Living in Two Realities: What Nonprofits Need to Know

Nonprofits are heading into a period of open hostility from political leaders. The threats aren’t hypothetical anymore, there’s talk of audits, attacks on tax-exempt status, even framing liberal nonprofits as enemies of the state. If you lead or support a mission-driven organization, you’re not imagining it: the sector is under siege.

And yet, you still have programs to run, donors to inspire, and futures to build. That’s the paradox. You have to prepare for the storm while still keeping people believing in the driveway at the end of it.

Survival Mode Meets Mission Mode

If you’ve ever driven through a storm, you know the strange experience of it. On one hand, your body is in full survival mode, wipers slapping, knuckles white, eyes locked on the road. On the other, your mind is already skipping ahead, picturing the relief of pulling safely into your driveway.

This is what psychologists call the dual state: the experience of holding two realities at once. The immediate threat of now, and the imagined safety of tomorrow.

And it is exactly where nonprofits find themselves today.

With renewed threats from the Trump administration, promises to “go after” liberal nonprofits, hints of weaponizing tax law, even invoking terrorism statutes, the sector is being asked to live in two realities. One is the harsh present: political hostility, legal uncertainty, reputational risk. The other is the imagined future nonprofits have always worked toward: communities strengthened, injustices reduced, lives improved.

The Psychology of Living in Two Realities

Psychologists have a long history of studying this tension. Leon Festinger described the discomfort of holding two contradictory ideas as cognitive dissonance. Trauma researchers call it hypervigilance. And Viktor Frankl, writing about the bleakest conditions imaginable—a WWII concentration camp—showed how survival often depended on keeping both the brutal present and the hopeful future in mind at once.

For nonprofit leaders, it isn’t an abstract exercise. Too much focus on the threat, and organizations risk paralysis. Too much focus on vision, and they may be blindsided by very real dangers. The trick (maybe the only trick), is to learn how to operate in both states at once.

What This Means for Nonprofits Under Threat

Threats from politicians aren’t new. What is different today is the brazenness. When the President of the United States says he wants to “go after” nonprofits, that isn’t just bluster. It reshapes the environment. It signals to regulators, funders, and the public that these organizations are fair game.

That is why leaders need to build two complementary capacities:

  1. Crisis Mindset. This is the defensive posture. Compliance buttoned up. Counsel on speed dial. Scenario plans for audits, investigations, reputational attacks. The survival mode of the storm.

  2. Hopeful Mindset. This is the narrative posture. Donors, staff, and volunteers cannot live in fear forever. They need to see the driveway at the end of the storm. That means stories of impact, of transformation, of what is still possible.

The future still matters, even in the middle of a squall.

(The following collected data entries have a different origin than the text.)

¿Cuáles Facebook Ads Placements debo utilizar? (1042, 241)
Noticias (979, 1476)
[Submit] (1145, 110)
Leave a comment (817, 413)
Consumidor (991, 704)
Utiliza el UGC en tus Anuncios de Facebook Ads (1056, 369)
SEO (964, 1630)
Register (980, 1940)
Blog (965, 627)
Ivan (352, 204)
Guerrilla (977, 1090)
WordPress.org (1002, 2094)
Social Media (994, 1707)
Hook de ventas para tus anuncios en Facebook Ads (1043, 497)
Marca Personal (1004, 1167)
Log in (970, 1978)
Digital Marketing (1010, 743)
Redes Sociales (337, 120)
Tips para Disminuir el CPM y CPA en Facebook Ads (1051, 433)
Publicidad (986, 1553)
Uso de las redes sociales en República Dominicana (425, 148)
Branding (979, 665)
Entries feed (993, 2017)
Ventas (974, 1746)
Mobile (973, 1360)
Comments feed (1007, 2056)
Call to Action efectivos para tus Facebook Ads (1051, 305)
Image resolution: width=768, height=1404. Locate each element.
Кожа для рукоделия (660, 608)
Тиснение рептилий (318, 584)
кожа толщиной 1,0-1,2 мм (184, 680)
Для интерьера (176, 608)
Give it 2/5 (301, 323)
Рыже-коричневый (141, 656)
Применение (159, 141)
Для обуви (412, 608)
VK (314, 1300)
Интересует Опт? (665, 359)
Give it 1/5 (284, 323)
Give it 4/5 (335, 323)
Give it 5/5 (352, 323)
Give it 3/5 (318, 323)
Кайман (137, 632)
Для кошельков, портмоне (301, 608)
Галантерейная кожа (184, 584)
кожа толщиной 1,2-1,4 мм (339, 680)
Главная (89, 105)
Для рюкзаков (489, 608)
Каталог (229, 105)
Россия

Donor Psychology in Two Realities

Here’s the paradox: fear by itself doesn’t raise money. In fact, overuse of crisis messaging leads to fatigue and disengagement. What sustains giving is identity. Donors want to see themselves as the kind of people who step up when times are tough.

That is where the “two realities” framing is powerful. You can acknowledge the threat (donors aren’t naïve) without getting stuck there. The real work is shifting focus to agency: “This is happening, and you can ensure our mission not only survives but grows stronger.”

That’s “consistency bias” in action: once people commit to being supporters in hard times, they are even more likely to stay with you when the skies clear.

The Community Advantage

Research on resilience is clear: recovery does not come from rugged individuals. It comes from networks of trust. Communities bounce back faster than lone heroes.

That’s exactly what nonprofits can offer. Not just services, not just advocacy, but belonging. Every newsletter, town hall, or social media post is more than an update. It’s an anchor. It says: You are part of this community. We will endure this storm together.

For donors, that feeling of shared identity is worth as much as any tax deduction.

What Leaders Can Do Now

If you are steering an organization through this moment, three practices matter:

  1. Tighten defenses. Audit compliance. Train staff. Game-plan scenarios. Assume the storm is real.

  2. Tell the bigger story. Keep describing the driveway at the end, the vision of the future your work makes possible. People give to tomorrow, not just to patch today.

  3. Affirm donor identity. Every touchpoint should leave supporters thinking: This is who I am. This is what I stand for.

The Path Forward

Living in two realities is exhausting. Anyone who has faced illness, disaster, or deep personal loss knows the toll. You’re caught between vigilance for the present and hope for the future. Nonprofits are now in that position.

But here’s the paradoxical gift: supporters want to live in those two realities with you. They don’t want to abandon the vision. They want to be part of writing the story where the nonprofit sector weathers the storm and emerges stronger.

Your job is to help them hold both states at once: eyes on the wipers, hands on the wheel, heart fixed on the driveway ahead.